CAMBRIDGE, Mass. -- Police and security teams guarding airports, docks and border crossings from terrorist attack or illegal entry need to know immediately when someone enters a prohibited area, and who they are. A network of surveillance cameras is typically used to monitor these at-risk locations 24 hours a day, but these can generate too many images for human eyes to analyze.
Now, a system being developed by Christopher Amato, a postdoc at MIT's Computer Science and Artificial Intelligence Laboratory (CSAIL), can perform this analysis more accurately and in a fraction of the time it would take a human camera operator. "You can't have a person staring at every single screen, and even if you did the person might not know exactly what to look for," Amato says. "For example, a person is not going to be very good at searching through pages and pages of faces to try to match [an intruder] with a known criminal or terrorist."
Existing computer-vision systems designed to carry out this task automatically tend to be fairly slow, Amato says. "Sometimes it's important to come up with an alarm immediately, even if you are not yet positive exactly what it is happening," he says. "If something bad is going on, you want to know about it as soon as possible."
So Amato and his University of Minnesota colleagues Komal Kapoor, Nisheeth Srivastava and Paul Schrater are developing a system that uses mathematics to reach a compromise between accuracy — so the system does not trigger an alarm every time a cat walks in front of the camera, for example — with the speed needed to allow security staff to act on an intrusion as quickly as possible.

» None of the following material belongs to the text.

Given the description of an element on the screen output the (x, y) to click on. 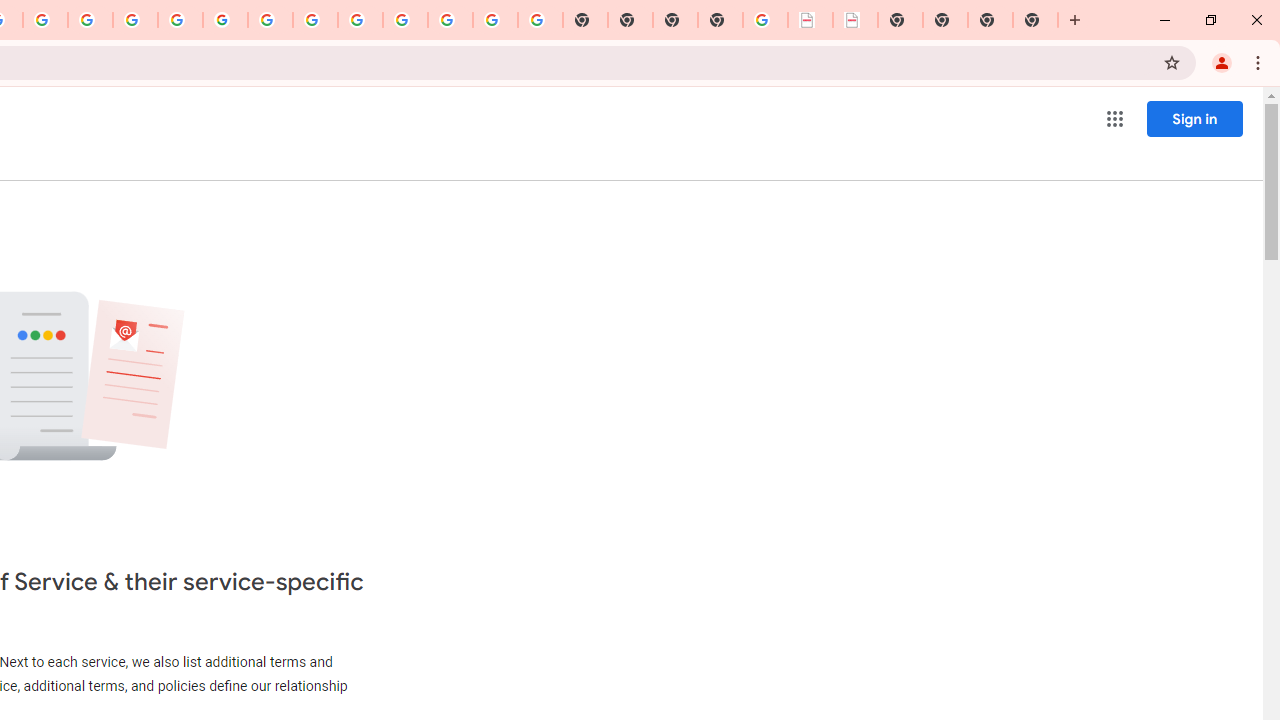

For camera-based surveillance systems, operators typically have a range of computer-vision algorithms they could use to analyze the video feed. These include skin detection algorithms that can identify a person in an image, or background detection systems that detect unusual objects, or when something is moving through the scene.
To decide which of these algorithms to use in a given situation, Amato's system first carries out a learning phase, in which it assesses how each piece of software works in the type of setting in which it is being applied, such as an airport. To do this, it runs each of the algorithms on the scene, to determine how long it takes to perform an analysis, and how certain it is of the answer it comes up with. It then adds this information to its mathematical framework, known as a partially observable Markov decision process (POMDP).
Then, for any given situation — if it wants to know if an intruder has entered the scene, for example — the system can decide which of the available algorithms to run on the image, and in which sequence, to give it the most information in the least amount of time. "We plug all of the things we have learned into the POMDP framework, and it comes up with a policy that might tell you to start out with a skin analysis, for example, and then depending what you find out you might run an analysis to try to figure out who the person is, or use a tracking system to figure out where they are [in each frame]," Amato says. "And you continue doing this until the framework tells you to stop, essentially, when it is confident enough in its analysis to say there is a known terrorist here, for example, or that nothing is going on at all."
Like a human detective, the system can also take context into account when analyzing a set of images, Amato says. So for instance, if the system is being used at an airport, it could be programmed to identify and track particular people of interest, and to recognize objects that are strange or in unusual locations, he says. It could also be programmed to sound an alarm whenever there are any objects or people in the scene, when there are too many objects, or if the objects are moving in ways that give cause for concern.
In addition to port and airport security, the system could monitor video information obtained by a fleet of unmanned aircraft, Amato says. It could also be used to analyze data from weather-monitoring sensors to determine where tornados are likely to appear, or information from water samples taken by autonomous underwater vehicles, he says. The system would determine how to obtain the information it needs in the least amount of time and with the fewest possible sensors.